9th President of the Unitarian Universalist Association
- Incumbent
- Assumed office June 25, 2017
- Preceded by: Rev. Sofia Betancourt, Rev. William Sinkford, and Dr. Leon Spencer (interim co-presidents)
- Succeeded by: Rev. Sofia Betancourt

Personal details
- Spouse: Rev. Brian Frederick-Gray
- Children: Henry
- Alma mater: University of Wisconsin-Madison B.S. Harvard Divinity School M.Div
- Website: UUA President's pages

= Susan Frederick-Gray =

Susan Frederick-Gray is a Unitarian Universalist minister who served as the ninth president of the Unitarian Universalist Association from 2017 to 2023. She was the first woman to be elected to the office.

==Education and career==
Frederick-Gray graduated from the University of Wisconsin, Madison in 1997 with a bachelor's in molecular biology and received a Master of Divinity in 2001 from Harvard Divinity School. During seminary, she served as a Student Minister in Religious Education at the Winchester Unitarian Society, then interned at the First UU Church of Nashville. She served as minister of the First Unitarian Universalist Church of Youngstown, Ohio from 2003 to 2008, and as lead minister of the Unitarian Universalist Congregation of Phoenix from 2008 to 2017. As the latter congregation's lead minister, she led organization for the Arizona Immigration Ministry and hosted the UUA's 2012 "Justice GA" in Phoenix.

==Presidency==
Frederick-Gray was nominated by petition to run for president in 2016. Her campaign centered around three themes: "spiritually vital, grounded in relationships, organized for impact." Following the resignation of UUA president Rev. Peter Morales, candidate Frederick-Gray worked with the three interim co-presidents and the two other presidential candidates, the Revs. Alison Miller and Jeanne Pupke, to ensure new hiring practice policies would last.

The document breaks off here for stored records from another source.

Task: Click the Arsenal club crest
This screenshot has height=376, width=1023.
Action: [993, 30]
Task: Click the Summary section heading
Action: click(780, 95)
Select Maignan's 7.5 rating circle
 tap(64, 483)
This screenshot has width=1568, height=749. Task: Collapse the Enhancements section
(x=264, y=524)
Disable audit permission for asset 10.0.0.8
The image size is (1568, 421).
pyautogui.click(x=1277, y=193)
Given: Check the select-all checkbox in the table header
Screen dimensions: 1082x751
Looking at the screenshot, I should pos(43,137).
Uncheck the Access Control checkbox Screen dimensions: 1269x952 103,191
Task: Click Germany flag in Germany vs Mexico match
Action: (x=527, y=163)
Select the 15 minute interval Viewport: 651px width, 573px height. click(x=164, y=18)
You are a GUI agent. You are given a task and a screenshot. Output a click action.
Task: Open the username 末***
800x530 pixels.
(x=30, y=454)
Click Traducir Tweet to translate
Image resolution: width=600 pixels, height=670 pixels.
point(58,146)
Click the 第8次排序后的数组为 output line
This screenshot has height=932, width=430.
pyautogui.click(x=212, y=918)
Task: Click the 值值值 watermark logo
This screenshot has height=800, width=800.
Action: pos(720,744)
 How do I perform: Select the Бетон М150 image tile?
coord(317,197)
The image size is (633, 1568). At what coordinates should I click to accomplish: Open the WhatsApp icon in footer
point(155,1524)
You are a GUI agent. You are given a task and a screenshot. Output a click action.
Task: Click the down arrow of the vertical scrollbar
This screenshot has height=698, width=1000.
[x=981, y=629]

On June 24, 2017, Frederick-Gray was elected President at the UUA's General Assembly in New Orleans. In the UUA's first entirely electronic instant-runoff presidential election, Frederick-Gray received 39.7% of delegates' first-choice ballots, then 58.3% of the second-choice ballots from voters for the eliminated Rev. Alison Miller. She won in the second round with an overall 56% of the vote.

During her first month in office, Frederick-Gray nominated acting Chief Operating Officer Carey McDonald and condemned U.S. President Donald Trump's ban on transgender people from military service.